Soegija terus memimpin umat Katolik, termasuk di masa perseteruan orang-orang Katolik dengan orang-orang komunis yang bernaung di bawah Partai Komunis Indonesia (PKI). Romo Soegija dikenal sebagai pastor yang memakai kebudayaan lokal Indonesia, khususnya Jawa, dalam membumikan Katolik di Indonesia. Dia membolehkan wayang dan juga gamelan dalam dakwah-dakwah katolik. 

 

Meninggal Sebagai Pahlawan Nasional

Romo Soegija meninggal pada 22 Juli 1963, tepat hari ini 55 tahun lalu, di sebuah biara di Steyl, Belanda.
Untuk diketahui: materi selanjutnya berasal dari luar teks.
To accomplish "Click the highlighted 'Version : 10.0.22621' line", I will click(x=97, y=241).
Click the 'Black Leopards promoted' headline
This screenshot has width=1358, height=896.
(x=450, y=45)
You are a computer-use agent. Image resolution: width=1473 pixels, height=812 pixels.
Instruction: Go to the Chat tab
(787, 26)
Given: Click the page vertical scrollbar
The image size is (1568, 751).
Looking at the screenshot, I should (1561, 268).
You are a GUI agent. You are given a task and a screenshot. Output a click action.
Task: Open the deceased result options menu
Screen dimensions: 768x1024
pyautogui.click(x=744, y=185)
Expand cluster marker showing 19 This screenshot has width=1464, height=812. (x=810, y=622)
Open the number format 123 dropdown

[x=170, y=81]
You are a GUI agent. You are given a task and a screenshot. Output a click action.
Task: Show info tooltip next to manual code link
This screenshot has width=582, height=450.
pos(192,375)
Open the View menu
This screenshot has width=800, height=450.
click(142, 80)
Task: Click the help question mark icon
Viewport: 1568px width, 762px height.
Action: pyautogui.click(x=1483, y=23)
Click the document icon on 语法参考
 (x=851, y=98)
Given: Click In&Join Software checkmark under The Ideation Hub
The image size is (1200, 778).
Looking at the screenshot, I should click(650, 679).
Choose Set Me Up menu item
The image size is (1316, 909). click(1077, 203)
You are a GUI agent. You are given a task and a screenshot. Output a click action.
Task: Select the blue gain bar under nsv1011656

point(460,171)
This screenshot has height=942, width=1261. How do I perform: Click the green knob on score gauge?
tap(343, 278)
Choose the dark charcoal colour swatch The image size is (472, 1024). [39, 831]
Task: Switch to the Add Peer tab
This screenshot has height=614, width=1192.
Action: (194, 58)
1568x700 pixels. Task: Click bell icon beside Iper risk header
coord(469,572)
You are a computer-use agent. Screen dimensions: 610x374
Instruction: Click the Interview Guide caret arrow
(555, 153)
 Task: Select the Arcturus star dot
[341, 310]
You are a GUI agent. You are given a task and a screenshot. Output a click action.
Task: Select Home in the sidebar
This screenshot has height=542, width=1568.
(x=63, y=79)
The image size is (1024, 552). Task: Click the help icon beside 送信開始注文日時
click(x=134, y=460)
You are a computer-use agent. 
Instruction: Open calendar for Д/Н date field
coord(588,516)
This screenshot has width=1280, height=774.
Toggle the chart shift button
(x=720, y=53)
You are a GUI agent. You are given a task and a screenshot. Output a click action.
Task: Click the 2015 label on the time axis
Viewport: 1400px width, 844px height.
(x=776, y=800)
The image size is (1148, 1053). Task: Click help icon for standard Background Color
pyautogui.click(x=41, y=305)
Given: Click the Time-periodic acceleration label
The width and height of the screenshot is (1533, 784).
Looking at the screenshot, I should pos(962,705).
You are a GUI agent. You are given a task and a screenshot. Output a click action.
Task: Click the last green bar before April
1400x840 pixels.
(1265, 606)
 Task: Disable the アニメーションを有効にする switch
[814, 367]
Dua bulan sebelum meninggal, pada 30 Mei 1963, ia menghadiri pemilihan Paus di Vatikan—saat itu Paulus VI yang terpilih. Setelah itu, Soegija mampir ke Belanda dan jatuh sakit di sana hingga ia meninggal. Seperti diungkap Anhar Gonggong (hlm. 124), Presiden Sukarno tidak menghendaki Romo Soegija dimakamkan di Belanda. Atas permintaan Presiden, jenazah Mgr. Albertus Soegijapranata, S.J. diterbangkan ke tanah airnya tercinta, Indonesia dan dikebumikan sebagai Pahlawan Nasional di Taman Makam Pahlawan Giri Tunggal, Semarang. Bung Karno menggelarinya Tokoh Nasional dan Jenderal Anumerta, dan Ibu Negara, Fatmawati mengiringi hingga pemakaman itu selesai. Lagu Ave Maria, yaitu Doa Salam Maria, selalu dinyanyikan untuk mengantar pemakaman.